The last few weeks have been an emotional time. I’ve been busy studying up on all things breast cancer in order to best understand my next steps and to try to come to terms with what lies ahead. I’ve had lots of appointments with my “team” of oncologists and surgeons and feel I’m in very capable hands.

I’ve gone back and forth on how much is too much to share and decided to just spill it (because, I’ve never been good at discretion any way). As I’ve shared before, I operate under the mantra that bringing truth into the light is so much better than struggling alone in the dark. If one person reads this blog and better understands the trials of cancer, than my vulnerability won’t be in vain.

In just over two weeks, I’ll be undergoing a bilateral mastectomy with immediate reconstruction.
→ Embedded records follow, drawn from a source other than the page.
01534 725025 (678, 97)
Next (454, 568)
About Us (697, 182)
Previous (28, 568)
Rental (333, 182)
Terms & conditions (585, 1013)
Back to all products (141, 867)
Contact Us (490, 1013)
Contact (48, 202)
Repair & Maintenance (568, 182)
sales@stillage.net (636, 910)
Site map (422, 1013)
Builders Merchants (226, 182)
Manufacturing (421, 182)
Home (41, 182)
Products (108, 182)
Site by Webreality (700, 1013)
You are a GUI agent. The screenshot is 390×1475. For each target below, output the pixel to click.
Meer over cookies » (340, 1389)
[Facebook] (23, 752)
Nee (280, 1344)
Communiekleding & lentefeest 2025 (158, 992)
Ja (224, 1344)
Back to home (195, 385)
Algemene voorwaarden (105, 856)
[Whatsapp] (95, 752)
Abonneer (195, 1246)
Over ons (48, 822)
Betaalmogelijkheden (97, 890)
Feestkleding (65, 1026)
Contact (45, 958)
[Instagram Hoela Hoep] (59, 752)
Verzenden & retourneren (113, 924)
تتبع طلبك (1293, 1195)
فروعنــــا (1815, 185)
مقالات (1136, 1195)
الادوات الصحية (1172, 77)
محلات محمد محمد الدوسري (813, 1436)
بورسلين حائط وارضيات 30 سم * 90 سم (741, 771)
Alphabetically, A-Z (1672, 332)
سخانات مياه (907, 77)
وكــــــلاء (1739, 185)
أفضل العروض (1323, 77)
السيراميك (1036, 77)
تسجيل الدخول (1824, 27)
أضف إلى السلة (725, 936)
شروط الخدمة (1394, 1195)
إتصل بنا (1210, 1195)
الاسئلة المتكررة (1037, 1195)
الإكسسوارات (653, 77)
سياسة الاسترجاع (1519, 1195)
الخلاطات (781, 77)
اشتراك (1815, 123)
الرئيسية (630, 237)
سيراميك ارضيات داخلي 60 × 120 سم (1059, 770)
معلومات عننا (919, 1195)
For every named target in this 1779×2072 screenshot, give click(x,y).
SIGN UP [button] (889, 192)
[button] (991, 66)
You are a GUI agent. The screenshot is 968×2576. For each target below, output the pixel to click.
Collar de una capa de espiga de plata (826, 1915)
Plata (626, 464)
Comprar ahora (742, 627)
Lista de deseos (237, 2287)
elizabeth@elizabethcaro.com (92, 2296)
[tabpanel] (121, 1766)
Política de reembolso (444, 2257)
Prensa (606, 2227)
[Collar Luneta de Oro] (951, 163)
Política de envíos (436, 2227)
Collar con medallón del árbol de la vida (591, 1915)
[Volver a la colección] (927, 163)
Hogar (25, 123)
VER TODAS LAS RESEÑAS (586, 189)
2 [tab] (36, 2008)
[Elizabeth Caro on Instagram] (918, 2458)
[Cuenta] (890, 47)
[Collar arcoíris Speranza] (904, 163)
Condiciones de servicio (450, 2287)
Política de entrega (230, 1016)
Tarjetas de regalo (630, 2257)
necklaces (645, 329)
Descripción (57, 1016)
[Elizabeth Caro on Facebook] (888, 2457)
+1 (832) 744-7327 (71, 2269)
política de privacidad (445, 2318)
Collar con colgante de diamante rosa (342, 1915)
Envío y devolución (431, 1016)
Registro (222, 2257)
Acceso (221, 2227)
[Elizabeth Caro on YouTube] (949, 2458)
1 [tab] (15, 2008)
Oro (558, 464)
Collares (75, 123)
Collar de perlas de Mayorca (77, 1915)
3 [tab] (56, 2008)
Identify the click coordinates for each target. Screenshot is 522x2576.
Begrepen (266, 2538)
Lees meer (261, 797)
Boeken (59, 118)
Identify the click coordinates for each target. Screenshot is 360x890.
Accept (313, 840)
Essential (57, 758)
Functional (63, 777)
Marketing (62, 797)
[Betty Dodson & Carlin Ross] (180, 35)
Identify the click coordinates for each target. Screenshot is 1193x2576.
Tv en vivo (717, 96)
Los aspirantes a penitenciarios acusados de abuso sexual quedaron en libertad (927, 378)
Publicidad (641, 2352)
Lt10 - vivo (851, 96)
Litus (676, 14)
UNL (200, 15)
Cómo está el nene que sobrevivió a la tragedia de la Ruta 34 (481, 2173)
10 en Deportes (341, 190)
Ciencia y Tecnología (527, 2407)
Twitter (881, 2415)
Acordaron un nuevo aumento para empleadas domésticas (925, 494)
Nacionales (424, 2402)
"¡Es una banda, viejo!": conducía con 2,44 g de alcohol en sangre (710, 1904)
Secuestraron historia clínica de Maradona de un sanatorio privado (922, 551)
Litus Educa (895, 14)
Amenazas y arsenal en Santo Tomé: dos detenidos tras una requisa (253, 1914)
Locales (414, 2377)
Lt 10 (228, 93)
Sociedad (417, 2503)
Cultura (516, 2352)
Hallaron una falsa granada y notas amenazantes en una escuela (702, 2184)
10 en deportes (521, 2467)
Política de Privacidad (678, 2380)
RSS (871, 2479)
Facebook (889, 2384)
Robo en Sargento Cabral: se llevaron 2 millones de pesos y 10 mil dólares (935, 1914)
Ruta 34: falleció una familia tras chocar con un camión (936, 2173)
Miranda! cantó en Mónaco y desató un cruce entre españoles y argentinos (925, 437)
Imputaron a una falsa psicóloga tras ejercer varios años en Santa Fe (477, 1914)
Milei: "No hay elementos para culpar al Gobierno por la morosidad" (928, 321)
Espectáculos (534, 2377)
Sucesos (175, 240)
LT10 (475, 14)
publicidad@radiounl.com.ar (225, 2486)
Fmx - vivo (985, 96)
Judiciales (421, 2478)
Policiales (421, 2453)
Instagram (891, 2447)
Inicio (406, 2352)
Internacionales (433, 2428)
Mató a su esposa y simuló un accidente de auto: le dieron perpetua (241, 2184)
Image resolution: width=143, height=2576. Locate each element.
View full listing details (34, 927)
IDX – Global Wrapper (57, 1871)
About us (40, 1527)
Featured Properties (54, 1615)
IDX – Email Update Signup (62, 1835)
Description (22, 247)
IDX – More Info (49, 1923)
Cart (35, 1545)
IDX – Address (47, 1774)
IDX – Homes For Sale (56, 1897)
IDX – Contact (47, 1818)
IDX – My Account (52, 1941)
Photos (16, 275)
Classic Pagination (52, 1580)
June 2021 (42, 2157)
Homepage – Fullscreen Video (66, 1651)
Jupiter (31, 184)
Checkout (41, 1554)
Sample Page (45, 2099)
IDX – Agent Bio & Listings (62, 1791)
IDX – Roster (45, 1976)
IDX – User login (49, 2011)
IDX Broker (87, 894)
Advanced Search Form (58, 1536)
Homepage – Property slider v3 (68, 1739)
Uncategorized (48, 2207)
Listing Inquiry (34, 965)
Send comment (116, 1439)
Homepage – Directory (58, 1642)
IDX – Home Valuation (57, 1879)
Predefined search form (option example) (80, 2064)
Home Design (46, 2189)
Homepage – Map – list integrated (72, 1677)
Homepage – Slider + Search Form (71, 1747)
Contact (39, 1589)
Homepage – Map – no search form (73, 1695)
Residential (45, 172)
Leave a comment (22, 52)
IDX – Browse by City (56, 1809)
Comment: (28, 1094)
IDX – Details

I’ve been sharing this information with friends over the last week and sometimes feel like I’m giving a report about someone else. Up to this point, it’s felt kind of like a theory. It “might” happen. But, perhaps that’s what our minds do when we just can’t compute things that are uncertain or scary. As we draw closer and closer to the date of surgery, however, it’s becoming more real and concrete. The optimist in me wants to demonstrate that a positive attitude can overcome anything. The scared little girl in me wants to run and hide and cry to her mommy.

Here’s a little about what I’ve learned to expect in the days ahead:

I will report to the hospital at 5:30am to get injected with radioactive blue dye in my tumor area. Super fun! This allows the surgeon to follow the path of the lymphatic fluid and identify and examine the nodes. The surgical oncologist will remove all the breast tissue (as much as they can) to take out the cancerous tumor areas. She will also remove some of the lymph nodes in my armpit area for biopsy. Next, the plastic surgeon steps in and begins the reconstruction. Since I did not qualify for tissue transplant, I will have implants inserted under the skin and the surgeon will use AlloDerm (donated dead tissue) to act as a hammock and keep the implant in place.

As it turns out, I’m a lucky gal because I have smaller breasts (finally a plus!) so I qualify for direct to implant surgery. With this type of surgery, the plastic surgeon places the implants directly following mastectomy rather than the traditional use of placing tissue expanders. In the latter type, women have to have a second surgery after their skin has been stretched slowly (3-6 months) to exchange the tissue expander with the actual implant. So this is very welcomed good news. If I can get through this whole process with only one surgery, I’m going to be so relieved and happy.

A recovery from mastectomy is going to be painful. There’s no getting around it. I’ve been talking with fellow survivors and learning about the post surgery situation. I won’t be able to lift my arms above my head for a couple of weeks. So, washing and brushing my hair will be a real challenge. I won’t be allowed to lift anything over a half-gallon milk for at least two weeks. I’ve been told that the days immediately following the surgery are tough for sleeping and several friends have recommended sleeping in a recliner. Getting up and pushing off of a couch is nearly impossible following surgery so I’ve been told to get as much core exercise now as I can in preparation.

At the time of surgery, they will place drains near the incision site to collect fluid from the area. The drains help the body heal and reduce the chance of infection. I will have to “wear” my drains for about two weeks depending on the amount of fluid. I’ve already ordered a special mastectomy bra and something called Pink Pockets that adhere to clothing so I can discreetly tuck my drains inside my hoodie or sweater. I’m not gonna lie—I hear that they are a real pain and I’m not looking forward to these dangling, unwanted accessories!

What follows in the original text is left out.